Mount Canigou from our gite




I'm thinking of France today. I'm having ago at a recipe I found in one of those free supermarket magazines, the sort of thing you find in Tesco, Asda or Morrisons here. Needless to say it is written in French so the French dictionary has had to make a re-emergence as I check some of the words.


This particular recipe is for Quiche a la Sardine, Sardine Quiche to you & me. It's very similar to a Sardine & Tomato Flan I make, an old favourite. I feel quite extravagant as my old recipe uses just half a tin & half a tomato in the filling, whereas this one uses a whole tin & a whole tomato.


As I read the instructions, I'm struck by some of the words & their associations. First I come to "Pate brisee", literally "broken paste". Looking at the picture I guess at shortcrust pastry & sure enough that's what it turns out to be. How you get to that from broken paste I'm not sure, beyond the fact you rub the fat into the flour, so it resembles breadcrumbs. Is this the broken paste?


I read on. I have to "tapissez" the base of the flan with mozzarella. Now I know "tapis" is a carpet. Sure enough tapisser is the verb from that noun. It can also mean to wallpaper. Either way I have visions of home decorating rather than cooking.


"Creme fraiche" always leaves me in a quandary. English creme fraiche is not the same as French creme fraiche. In France it is literally what it says, "fresh cream". Since this recipe calls for "creme fraiche liquide" I'm assuming it means single cream. I know "creme fraiche epais" is double cream. I still find myself wondering what the French must call what we call creme fraiche. For that matter what is un-fresh cream? UHT, perhaps? Or is fresh used to differentiate it from soured cream? Who knows? They surely can't sell stale cream!

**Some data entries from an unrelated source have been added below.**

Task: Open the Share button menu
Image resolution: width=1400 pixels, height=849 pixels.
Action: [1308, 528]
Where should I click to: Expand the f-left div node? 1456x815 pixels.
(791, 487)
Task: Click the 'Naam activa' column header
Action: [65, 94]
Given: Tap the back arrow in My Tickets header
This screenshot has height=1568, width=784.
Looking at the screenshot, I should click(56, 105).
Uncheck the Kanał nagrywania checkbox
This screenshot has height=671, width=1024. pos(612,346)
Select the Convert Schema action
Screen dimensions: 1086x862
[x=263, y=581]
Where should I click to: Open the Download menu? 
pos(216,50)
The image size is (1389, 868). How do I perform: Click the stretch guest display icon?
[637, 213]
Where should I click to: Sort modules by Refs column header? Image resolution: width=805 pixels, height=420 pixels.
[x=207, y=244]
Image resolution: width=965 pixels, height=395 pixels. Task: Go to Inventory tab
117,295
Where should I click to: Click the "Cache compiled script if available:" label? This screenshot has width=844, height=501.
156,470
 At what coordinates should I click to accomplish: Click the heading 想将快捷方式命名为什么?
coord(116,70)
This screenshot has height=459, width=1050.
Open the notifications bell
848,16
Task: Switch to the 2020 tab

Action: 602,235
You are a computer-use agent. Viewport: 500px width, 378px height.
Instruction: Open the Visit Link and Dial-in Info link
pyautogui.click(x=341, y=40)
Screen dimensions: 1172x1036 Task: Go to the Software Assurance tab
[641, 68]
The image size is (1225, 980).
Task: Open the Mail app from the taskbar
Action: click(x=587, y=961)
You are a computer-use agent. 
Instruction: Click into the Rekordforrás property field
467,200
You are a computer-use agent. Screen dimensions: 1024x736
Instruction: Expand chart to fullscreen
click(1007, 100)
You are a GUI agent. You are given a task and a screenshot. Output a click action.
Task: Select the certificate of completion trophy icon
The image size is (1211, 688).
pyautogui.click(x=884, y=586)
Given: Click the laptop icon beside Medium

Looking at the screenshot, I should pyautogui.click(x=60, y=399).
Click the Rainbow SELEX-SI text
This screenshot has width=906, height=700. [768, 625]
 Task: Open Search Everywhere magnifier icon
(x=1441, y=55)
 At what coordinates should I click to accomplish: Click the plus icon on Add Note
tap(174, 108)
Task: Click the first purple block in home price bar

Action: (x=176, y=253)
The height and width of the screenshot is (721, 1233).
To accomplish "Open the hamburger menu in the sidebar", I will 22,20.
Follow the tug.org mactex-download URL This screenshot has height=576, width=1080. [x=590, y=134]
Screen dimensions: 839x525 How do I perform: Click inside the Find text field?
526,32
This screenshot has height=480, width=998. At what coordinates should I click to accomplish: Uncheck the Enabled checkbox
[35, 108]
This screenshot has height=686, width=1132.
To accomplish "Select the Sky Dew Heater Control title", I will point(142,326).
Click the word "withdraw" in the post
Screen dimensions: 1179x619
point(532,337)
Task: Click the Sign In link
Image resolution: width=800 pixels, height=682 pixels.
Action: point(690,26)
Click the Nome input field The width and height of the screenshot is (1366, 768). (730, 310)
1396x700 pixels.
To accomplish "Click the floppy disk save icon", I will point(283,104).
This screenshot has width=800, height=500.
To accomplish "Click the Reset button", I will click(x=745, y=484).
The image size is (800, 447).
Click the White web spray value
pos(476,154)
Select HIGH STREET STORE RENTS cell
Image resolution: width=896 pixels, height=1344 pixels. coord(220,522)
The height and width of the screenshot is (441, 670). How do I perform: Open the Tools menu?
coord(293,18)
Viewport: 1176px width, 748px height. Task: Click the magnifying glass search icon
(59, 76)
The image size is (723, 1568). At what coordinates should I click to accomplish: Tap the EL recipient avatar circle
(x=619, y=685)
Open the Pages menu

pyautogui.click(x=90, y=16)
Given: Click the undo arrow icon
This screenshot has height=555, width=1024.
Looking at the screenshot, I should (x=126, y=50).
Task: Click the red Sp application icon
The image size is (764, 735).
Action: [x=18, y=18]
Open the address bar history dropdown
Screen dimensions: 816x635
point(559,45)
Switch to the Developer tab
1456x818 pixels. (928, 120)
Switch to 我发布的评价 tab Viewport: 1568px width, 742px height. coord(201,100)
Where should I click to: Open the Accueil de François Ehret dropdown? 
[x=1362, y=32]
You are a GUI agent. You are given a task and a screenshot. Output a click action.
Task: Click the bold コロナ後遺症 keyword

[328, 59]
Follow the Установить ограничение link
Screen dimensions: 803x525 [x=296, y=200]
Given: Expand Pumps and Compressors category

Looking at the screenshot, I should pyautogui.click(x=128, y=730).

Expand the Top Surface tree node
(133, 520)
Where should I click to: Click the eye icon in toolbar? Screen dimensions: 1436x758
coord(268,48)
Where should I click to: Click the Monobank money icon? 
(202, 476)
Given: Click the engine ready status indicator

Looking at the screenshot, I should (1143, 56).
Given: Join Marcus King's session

Looking through the adverts in the magazine I'm struck by some of the apparent similarities of products in France & England, & yet they can be so different. In this edition there is a big ad for Knorr soup, easily available here. But these flavours are quite different. So in France you get "red soup" (tomato & red pepper), "white soup" (asparagus & cauliflower), "orange soup" (pumpkin & carrot) & "green soup (spinach & pea) - quite different varieties from here.


Even when you get something that sounds the same, it doesn't follow that it is the same. This dawned upon me when our French friends gave me a recipe for a fabulous apple cake they make. I tried to make it at home. It just didn't taste the same. Next time we went to France, I checked I'd written down all the ingredients. Yes I had. Then I looked more closely at their sachet of baking powder. In the list of ingredients in the small print on the packet was lemon. Needless to say I hadn't thought to add any lemon in any form to my cake. Since then Marie always makes sure we return to England armed with sachets of French baking powder to make apple cake. Our drawers are filling rapidly with baking powder as these days I rarely bake!


Vive la difference. What more can be said!